▸ WHAT YOU WILL DO
Retype word for word the line containing "Screen dimensions: 424x383" and each line that follows it in the records below, through the last one, with no pictures.

[SUPPLIED MATERIAL Boundary: Start]

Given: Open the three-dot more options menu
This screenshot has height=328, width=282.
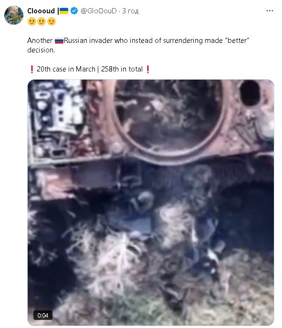Looking at the screenshot, I should click(x=270, y=10).
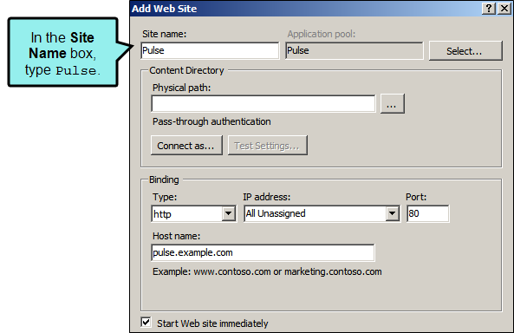Click the Pass-through authentication text
Screen dimensions: 514x333
(211, 121)
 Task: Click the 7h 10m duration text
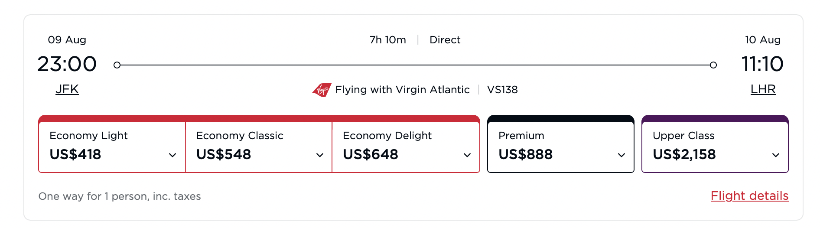coord(388,40)
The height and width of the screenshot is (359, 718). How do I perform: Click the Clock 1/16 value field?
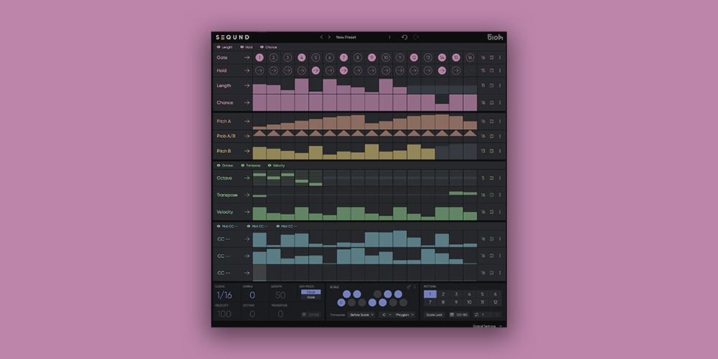click(x=224, y=295)
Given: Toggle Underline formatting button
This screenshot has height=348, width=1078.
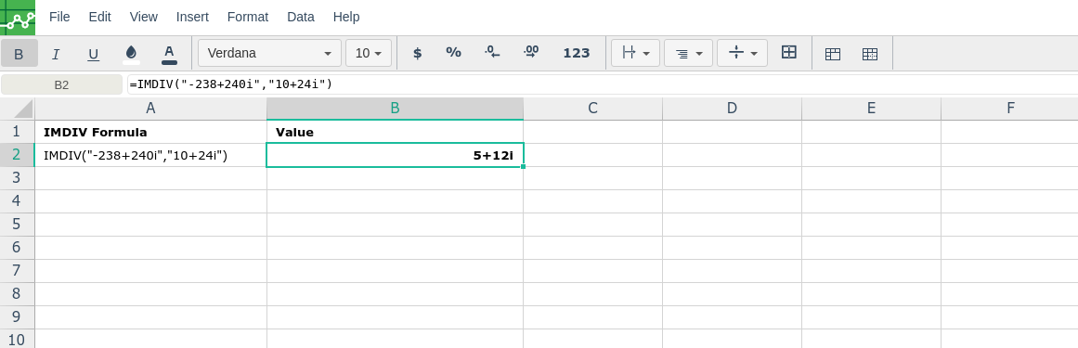Looking at the screenshot, I should click(94, 53).
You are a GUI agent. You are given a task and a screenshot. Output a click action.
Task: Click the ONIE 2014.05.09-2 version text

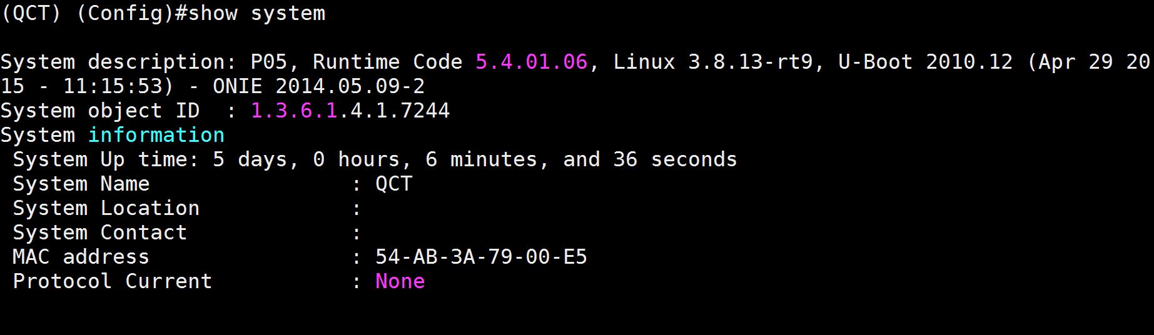pos(318,86)
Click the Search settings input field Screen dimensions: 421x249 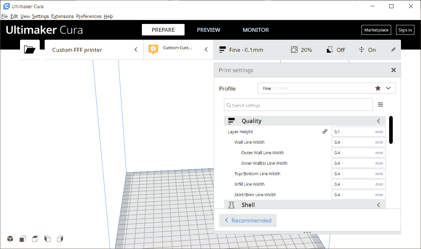298,105
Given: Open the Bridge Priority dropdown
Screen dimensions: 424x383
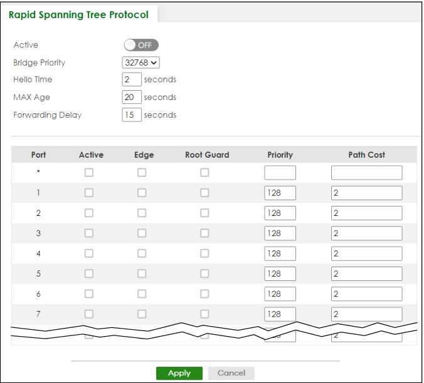Looking at the screenshot, I should [141, 63].
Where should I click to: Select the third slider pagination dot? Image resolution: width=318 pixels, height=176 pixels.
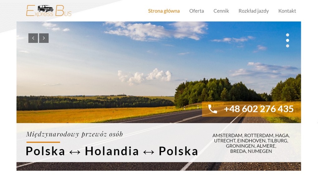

[SUPPLIED MATERIAL Boundary: End]

▸ RESULT
Screen dimensions: 424x383
Looking at the screenshot, I should [141, 63].
Where should I click to: Select the third slider pagination dot? Image resolution: width=318 pixels, height=176 pixels.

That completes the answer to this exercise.